Excerpted records:

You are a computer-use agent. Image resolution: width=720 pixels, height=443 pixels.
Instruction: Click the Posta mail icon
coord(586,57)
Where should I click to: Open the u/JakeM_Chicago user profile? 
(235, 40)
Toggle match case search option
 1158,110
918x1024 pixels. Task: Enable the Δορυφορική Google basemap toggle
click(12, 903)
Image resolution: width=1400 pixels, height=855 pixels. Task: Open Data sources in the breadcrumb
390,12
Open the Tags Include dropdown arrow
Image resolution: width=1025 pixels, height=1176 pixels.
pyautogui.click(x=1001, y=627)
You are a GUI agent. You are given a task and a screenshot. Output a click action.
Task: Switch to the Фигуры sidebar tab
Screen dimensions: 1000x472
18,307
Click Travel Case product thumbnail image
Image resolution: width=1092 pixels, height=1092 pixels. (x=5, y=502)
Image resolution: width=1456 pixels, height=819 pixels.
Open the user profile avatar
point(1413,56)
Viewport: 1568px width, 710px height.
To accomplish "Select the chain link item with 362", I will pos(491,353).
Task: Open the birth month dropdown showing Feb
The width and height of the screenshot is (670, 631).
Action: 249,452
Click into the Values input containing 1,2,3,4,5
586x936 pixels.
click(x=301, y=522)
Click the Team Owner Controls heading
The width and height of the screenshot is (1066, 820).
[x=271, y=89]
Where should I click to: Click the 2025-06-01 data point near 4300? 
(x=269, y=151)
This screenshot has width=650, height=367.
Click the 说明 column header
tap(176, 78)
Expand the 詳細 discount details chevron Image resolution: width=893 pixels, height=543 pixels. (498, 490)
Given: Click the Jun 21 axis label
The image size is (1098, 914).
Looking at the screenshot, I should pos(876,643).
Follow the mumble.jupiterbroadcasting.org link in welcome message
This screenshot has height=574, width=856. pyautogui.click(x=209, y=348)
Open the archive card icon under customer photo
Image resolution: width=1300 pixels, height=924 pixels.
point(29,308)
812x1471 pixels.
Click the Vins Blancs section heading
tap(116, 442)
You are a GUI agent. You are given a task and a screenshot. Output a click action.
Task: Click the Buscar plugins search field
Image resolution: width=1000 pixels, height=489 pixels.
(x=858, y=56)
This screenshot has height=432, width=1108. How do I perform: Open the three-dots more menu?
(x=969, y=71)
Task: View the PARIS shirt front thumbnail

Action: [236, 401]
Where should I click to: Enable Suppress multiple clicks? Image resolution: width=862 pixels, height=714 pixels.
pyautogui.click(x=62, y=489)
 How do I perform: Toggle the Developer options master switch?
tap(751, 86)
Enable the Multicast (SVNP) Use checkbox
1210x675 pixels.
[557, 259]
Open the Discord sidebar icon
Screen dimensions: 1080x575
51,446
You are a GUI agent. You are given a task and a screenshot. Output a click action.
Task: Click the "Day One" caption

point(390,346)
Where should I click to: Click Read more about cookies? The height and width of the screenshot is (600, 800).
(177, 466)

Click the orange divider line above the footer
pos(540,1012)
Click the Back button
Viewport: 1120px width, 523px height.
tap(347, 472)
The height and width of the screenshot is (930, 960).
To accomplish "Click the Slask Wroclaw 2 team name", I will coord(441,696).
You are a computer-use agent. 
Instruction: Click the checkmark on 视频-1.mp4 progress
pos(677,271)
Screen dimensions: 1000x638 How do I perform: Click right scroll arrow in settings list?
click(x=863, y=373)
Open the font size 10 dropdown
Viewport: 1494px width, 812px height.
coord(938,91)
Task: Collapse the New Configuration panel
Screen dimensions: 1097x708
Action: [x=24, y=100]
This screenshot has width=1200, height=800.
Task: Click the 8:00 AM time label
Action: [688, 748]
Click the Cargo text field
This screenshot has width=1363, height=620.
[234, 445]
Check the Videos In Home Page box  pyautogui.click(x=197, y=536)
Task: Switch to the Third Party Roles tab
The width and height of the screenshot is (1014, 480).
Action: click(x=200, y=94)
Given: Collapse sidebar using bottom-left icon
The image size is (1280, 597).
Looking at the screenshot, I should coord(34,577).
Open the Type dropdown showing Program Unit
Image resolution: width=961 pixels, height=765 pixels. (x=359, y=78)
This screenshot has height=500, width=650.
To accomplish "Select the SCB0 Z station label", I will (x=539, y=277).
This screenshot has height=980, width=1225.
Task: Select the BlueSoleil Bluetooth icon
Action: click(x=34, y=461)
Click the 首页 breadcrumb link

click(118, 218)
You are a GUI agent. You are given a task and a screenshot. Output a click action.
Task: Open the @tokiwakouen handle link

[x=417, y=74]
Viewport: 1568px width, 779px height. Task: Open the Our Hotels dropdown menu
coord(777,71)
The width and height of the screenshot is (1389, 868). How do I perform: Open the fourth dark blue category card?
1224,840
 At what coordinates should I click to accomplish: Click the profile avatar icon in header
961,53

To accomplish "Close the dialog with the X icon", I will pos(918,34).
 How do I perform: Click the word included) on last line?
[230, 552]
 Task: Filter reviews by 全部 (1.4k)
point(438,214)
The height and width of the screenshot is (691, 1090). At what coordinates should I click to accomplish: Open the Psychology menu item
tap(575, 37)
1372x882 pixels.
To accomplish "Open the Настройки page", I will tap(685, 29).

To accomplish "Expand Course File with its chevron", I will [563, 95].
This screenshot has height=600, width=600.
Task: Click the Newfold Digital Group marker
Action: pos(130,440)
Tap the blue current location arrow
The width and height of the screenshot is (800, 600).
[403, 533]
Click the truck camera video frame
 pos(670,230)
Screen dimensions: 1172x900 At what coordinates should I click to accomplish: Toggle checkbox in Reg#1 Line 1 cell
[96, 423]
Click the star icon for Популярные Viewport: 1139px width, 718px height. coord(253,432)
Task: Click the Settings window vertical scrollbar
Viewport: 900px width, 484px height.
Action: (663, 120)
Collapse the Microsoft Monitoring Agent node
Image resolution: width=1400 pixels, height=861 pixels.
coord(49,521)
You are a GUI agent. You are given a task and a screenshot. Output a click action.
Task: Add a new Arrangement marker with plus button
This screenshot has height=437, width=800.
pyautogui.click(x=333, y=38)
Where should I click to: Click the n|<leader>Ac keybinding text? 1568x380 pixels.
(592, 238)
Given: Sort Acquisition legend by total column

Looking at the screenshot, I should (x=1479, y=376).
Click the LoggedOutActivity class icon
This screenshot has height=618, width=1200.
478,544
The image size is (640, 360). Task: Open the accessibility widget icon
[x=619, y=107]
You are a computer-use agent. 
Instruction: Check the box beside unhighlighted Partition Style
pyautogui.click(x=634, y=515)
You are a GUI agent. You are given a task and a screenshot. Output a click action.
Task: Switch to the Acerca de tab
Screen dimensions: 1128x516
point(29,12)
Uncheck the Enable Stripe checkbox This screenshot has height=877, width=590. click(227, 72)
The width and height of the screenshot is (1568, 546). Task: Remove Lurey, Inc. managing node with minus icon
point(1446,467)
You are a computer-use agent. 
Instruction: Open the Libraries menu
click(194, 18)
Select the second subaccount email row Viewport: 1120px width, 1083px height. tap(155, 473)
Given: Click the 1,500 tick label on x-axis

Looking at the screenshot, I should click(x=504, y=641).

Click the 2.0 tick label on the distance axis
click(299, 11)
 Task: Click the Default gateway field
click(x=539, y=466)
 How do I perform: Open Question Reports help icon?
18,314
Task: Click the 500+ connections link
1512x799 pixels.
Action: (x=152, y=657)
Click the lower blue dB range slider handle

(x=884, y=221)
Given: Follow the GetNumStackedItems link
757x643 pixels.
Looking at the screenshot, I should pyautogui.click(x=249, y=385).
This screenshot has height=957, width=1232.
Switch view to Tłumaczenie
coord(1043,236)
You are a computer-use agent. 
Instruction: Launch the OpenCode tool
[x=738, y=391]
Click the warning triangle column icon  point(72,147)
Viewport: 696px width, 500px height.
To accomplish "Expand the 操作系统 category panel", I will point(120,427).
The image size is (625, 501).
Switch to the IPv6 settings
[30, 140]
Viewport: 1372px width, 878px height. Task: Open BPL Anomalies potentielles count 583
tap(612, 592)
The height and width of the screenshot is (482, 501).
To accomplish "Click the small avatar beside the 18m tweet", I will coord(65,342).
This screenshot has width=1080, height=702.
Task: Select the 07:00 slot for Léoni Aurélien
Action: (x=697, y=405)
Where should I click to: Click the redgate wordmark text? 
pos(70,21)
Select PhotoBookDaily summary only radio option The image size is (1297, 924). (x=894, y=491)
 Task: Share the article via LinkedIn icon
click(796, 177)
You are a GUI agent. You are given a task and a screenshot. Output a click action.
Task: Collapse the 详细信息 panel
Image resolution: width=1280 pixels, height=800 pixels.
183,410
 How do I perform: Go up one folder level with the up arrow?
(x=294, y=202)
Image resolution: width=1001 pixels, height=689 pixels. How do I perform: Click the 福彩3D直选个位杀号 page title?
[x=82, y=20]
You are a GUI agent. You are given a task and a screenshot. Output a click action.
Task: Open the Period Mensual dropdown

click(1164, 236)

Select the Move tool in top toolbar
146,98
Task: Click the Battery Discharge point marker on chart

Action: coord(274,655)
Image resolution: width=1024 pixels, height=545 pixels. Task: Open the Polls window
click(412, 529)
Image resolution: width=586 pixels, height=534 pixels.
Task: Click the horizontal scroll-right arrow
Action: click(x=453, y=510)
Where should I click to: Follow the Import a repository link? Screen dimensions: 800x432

Brief: Your answer should consist of the lines of the listing that contain "panel", copied as they stand.

Response area:
Task: Collapse the New Configuration panel
To accomplish "Expand the 操作系统 category panel", I will point(120,427).
Task: Collapse the 详细信息 panel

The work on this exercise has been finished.